Please repeat the lines below exactly. Begin with the line containing "ChamberMaster (1464, 1389)" and go on through the line containing "For every named target in this 713×2576".

PROVIDED RECORDS Start Marker

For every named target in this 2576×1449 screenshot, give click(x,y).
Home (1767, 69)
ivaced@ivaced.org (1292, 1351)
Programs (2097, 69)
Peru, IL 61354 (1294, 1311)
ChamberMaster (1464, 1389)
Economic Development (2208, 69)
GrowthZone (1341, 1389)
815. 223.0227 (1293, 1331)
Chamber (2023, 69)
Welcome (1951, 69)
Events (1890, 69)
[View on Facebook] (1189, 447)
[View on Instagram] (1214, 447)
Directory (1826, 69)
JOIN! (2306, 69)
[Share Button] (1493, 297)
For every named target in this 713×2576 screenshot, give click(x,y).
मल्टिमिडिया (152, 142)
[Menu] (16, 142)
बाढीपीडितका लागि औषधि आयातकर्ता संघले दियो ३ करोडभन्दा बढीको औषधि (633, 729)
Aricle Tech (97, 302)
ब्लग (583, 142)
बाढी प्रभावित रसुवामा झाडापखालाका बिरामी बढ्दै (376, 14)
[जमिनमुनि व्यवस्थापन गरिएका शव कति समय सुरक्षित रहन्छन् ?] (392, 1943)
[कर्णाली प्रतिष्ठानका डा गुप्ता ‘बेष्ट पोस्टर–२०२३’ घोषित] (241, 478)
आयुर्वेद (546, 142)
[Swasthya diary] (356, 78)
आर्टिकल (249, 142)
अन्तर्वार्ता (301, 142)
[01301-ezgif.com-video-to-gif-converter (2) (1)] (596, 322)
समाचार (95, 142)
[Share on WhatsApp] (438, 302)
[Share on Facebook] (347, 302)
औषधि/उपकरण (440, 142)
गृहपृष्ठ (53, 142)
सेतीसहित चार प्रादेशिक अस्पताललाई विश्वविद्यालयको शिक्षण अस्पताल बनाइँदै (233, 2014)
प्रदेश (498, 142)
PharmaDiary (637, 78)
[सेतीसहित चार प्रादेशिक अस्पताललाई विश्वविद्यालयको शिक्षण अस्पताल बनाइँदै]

PROVIDED RECORDS End Marker

● **ANSWER BOX**:
ChamberMaster (1464, 1389)
Economic Development (2208, 69)
GrowthZone (1341, 1389)
815. 223.0227 (1293, 1331)
Chamber (2023, 69)
Welcome (1951, 69)
Events (1890, 69)
[View on Facebook] (1189, 447)
[View on Instagram] (1214, 447)
Directory (1826, 69)
JOIN! (2306, 69)
[Share Button] (1493, 297)
For every named target in this 713×2576 screenshot, give click(x,y).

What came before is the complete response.